犬山(犬塚弘)、安井(安田伸)、桜田(桜井センリ)、谷山(谷啓)、上木原(植木等)とメンバーも揃い、花岡は練習に精を出して再び生活に張り合いを取り戻した。
そして12月25日にコンサートが始まったが、その時花岡の家では息子が暴れ回っていた。
花岡は途中で家に帰り、息子を止めようとしてケガをしてしまう。
しかし花岡は再び会社に戻り、コンサートを成功させたのだった。
また、退職の日に花岡は、娘のように親しみを感じていた由美を二股にかけて振った生意気な若いエリートをぶっ飛ばし、会社を後にするのだった。


寸評
サラリーマンをやっていると定年という日はいつかは迎えるものである。
僕も何人もの先輩を見送って来たし、中には花岡のように送別会を辞退する上司もいた。
多くの人はその頃にはもう戦力にならないという立場で、日数だけを消化するために出勤されて士気が低下するのも困るから、残りの有給休暇を含め最後の1ヶ月以上を休んでもらっていた。
幸いにして僕は役員としてM&Aの仕事に係わり(わが社は買収される方)後始末もあって定年という縛りから外れていたので、退職日が決まっている定年を迎える時の気持ちは理解できないでいる。
僕は会社を辞めるその日は淋しさよりも重圧から解放された安堵感でウキウキだった。

花岡は社員から送別会に出るのをためらわれている浮いた存在だし、花岡自身にも生気がない。
くたびれた花岡の姿をカメラは延々と追い続ける。
総務課長という自分に向いていない仕事を長年務めあげたせいかも知れない。
花岡を演じるハナ肇のしおれた表情がサラリーマンの悲哀を感じさせて胸に迫る。
真面目そうな花岡は最後まで仕事をこなしているが、他の連中はクレイジー・キャッツの「はいそれまでよ」ではないが「サラリーマンは気楽な稼業ときたもんだ」という勤務ぶりである。
勤務中と思われる時間帯で役員たちは麻雀を楽しんでいる(我が社でも、銀行の支店長や他社の役員と勤務時間中に麻雀をやっていた役員がいた)。
社員はゴルフ談義などでくつろいでいる。
必死で働いているのは女子社員と若手社員だけという風景が度々映し出される。
誇張はあるがそんな風景はどこかで見たなあという感じだ。
部長は退職後の勤め先を確保しているが、花岡にはそんな口もない。
疲れ切った花岡の心情も分ると言うものだ。
気立ての良い由美や、花岡を素敵だと思ってくれていた木村さん(木野花)のような人がいただけでも良かったと言わざるを得ない。

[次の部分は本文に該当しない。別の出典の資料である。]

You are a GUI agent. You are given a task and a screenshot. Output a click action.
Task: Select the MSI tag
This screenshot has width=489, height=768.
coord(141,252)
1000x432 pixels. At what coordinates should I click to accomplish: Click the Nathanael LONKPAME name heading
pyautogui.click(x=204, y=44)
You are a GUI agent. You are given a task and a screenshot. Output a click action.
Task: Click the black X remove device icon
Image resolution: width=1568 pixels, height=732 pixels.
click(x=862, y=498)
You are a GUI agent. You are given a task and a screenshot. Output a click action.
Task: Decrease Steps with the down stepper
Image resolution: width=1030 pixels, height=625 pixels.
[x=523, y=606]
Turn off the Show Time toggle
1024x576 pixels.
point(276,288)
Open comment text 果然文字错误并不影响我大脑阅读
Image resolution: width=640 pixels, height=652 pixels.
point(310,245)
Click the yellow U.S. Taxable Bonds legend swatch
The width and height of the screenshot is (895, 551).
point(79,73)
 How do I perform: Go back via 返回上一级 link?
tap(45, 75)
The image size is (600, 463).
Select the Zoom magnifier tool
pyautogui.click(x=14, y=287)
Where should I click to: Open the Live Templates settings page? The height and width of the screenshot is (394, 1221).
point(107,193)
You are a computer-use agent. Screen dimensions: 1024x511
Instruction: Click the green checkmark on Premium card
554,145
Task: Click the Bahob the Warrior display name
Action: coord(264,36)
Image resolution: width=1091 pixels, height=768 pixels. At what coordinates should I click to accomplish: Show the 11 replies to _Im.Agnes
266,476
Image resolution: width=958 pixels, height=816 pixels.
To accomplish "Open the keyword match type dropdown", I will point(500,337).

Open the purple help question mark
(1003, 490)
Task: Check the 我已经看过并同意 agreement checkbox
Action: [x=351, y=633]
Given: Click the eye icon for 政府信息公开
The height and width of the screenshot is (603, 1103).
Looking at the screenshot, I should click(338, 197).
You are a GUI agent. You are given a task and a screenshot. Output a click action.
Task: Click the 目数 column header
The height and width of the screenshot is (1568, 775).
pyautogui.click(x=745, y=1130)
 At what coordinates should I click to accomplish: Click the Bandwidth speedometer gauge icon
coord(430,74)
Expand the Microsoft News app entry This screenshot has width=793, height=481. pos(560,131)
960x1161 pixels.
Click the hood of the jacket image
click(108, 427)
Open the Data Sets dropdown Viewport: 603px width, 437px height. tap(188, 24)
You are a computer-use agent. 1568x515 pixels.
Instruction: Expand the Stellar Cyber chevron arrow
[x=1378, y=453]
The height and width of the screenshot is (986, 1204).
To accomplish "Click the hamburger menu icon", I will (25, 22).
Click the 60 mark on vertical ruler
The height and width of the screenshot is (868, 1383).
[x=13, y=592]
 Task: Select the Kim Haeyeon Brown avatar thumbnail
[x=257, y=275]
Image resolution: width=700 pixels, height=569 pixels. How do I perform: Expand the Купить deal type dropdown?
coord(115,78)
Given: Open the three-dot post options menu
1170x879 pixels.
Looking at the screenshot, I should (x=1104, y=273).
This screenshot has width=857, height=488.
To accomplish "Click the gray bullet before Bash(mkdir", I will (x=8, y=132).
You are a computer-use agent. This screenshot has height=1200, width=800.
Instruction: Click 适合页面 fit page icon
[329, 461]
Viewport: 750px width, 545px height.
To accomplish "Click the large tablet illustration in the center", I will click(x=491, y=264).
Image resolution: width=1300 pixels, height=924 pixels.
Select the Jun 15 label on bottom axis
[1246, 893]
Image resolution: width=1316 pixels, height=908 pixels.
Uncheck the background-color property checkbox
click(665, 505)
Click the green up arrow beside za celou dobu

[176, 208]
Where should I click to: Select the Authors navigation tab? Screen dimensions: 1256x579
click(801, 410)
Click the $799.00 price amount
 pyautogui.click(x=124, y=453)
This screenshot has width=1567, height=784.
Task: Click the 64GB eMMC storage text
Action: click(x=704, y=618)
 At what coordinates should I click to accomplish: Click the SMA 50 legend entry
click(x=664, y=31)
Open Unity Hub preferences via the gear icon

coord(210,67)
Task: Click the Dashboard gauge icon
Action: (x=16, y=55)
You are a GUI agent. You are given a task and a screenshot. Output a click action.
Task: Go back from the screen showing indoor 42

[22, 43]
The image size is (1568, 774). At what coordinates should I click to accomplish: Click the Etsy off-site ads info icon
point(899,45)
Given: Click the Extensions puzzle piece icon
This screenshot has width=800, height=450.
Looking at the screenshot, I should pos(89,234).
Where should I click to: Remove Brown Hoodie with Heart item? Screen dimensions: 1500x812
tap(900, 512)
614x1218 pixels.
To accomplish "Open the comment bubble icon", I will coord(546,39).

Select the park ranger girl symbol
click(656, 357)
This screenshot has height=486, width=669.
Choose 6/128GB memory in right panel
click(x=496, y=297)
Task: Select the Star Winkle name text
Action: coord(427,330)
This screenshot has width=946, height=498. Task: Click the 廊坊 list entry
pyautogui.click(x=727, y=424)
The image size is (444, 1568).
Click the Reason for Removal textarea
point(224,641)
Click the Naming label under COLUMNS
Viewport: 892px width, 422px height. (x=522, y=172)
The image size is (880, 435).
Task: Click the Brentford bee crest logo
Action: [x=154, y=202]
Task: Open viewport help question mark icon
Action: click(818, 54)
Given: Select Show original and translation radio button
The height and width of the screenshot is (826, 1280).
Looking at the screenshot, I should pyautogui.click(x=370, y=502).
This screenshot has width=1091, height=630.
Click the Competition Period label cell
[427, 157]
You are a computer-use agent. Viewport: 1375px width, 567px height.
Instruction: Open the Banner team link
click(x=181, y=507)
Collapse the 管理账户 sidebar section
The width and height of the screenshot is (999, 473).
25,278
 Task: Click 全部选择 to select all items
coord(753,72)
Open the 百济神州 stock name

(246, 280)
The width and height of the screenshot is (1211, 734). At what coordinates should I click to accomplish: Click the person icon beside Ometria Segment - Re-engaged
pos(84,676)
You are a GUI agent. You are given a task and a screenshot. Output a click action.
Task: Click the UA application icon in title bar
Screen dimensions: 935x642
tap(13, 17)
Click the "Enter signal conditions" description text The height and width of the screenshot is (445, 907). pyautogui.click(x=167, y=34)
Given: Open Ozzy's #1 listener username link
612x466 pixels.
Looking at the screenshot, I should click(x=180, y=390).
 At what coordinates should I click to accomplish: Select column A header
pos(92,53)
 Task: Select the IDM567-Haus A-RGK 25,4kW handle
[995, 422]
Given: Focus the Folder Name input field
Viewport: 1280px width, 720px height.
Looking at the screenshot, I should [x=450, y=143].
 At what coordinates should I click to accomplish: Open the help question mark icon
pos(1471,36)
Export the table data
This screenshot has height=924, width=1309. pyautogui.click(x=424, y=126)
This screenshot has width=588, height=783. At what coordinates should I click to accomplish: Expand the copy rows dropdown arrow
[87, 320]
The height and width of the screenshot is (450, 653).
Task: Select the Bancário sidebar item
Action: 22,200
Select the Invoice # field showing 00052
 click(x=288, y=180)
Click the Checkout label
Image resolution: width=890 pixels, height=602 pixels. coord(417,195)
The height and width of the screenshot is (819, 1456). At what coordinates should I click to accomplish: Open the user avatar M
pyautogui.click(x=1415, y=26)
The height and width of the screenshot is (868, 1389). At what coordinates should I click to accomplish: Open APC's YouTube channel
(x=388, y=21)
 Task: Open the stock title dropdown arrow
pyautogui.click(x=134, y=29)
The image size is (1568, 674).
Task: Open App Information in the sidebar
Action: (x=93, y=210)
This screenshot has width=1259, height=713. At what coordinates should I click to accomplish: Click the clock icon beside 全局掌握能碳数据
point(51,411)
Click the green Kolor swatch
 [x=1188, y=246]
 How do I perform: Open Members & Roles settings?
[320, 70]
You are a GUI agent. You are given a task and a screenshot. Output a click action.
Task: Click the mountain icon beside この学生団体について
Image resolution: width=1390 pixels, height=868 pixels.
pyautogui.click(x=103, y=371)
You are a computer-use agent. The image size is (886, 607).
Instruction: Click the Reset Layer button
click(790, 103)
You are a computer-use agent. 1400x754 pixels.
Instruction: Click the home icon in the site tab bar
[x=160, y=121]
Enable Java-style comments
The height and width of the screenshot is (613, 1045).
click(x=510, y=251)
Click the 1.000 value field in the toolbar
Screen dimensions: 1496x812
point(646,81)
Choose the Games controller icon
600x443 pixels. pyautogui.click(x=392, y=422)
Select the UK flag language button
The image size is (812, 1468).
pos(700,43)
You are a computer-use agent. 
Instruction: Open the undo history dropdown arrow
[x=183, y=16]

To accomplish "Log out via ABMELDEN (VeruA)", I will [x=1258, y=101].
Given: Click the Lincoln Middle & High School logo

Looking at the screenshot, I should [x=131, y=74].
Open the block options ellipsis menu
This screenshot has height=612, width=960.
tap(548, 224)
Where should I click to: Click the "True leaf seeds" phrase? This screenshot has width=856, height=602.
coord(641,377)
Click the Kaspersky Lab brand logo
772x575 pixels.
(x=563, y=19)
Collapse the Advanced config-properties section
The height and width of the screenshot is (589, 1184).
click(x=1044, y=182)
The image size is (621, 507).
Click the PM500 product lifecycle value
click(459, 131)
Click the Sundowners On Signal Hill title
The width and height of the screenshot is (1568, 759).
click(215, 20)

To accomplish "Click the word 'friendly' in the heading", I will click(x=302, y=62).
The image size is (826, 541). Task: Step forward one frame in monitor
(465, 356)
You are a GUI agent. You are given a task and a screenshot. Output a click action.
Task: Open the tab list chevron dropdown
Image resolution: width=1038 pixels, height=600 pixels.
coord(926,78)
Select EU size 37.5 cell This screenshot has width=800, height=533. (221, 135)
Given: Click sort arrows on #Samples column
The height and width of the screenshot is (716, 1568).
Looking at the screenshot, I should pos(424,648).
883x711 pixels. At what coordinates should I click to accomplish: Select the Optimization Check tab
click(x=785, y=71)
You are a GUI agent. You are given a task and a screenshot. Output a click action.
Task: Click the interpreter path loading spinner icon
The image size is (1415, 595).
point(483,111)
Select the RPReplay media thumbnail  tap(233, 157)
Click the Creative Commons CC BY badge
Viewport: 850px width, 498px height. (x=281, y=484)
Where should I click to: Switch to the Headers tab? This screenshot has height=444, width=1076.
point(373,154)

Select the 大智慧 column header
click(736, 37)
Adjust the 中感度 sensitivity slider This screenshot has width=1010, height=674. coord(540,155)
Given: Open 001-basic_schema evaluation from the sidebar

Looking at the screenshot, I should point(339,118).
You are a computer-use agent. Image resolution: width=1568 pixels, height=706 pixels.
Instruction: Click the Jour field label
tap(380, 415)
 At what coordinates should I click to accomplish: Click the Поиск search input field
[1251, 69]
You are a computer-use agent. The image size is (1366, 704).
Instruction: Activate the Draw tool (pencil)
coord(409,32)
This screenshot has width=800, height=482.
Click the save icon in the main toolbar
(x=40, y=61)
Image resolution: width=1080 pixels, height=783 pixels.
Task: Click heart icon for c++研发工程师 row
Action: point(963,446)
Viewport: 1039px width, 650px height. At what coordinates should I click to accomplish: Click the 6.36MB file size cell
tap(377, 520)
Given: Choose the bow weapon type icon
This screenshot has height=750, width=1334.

娘は離婚して子連れで戻ってきているし、息子は警察に補導されるようなことを仕出かして家庭に問題を抱えているが、それでも花岡は残りの日数を出勤しなければならない。
そんな花岡にジャズバンド結成の話が持ち込まれるのだが、そこからの雰囲気はガラッとかわってなかなかいい。
集まった面々はクレイジー・キャッツの面々である。
コント的な番組を持って植木等のコミカルな歌で人気を博していたクレイジーキャッツだが、彼等はれっきとしたジャズバンドで、その演奏シーンは楽しく、ジャズっていいよなと思わせてくれる。
彼らが居酒屋で集いジャズ談義をするシーンが楽しい。
ジャズについて楽しそうに語る姿は、僕が映画仲間と映画について語り合うのに共通するもので、至福の時間に浸っている彼等と自分を重ね合わせてつい和んでしまう。
苦労を共にした会社仲間もいいが、会社を離れた趣味の世界の仲間もいいものである。
由美が吹っ切れて幸せをつかむことを感じさせるが、はっきりと描いても良かったように思う。
サラリーマン物としては切実としたものを感じるが、なかなか上手くまとめ上げていると思う。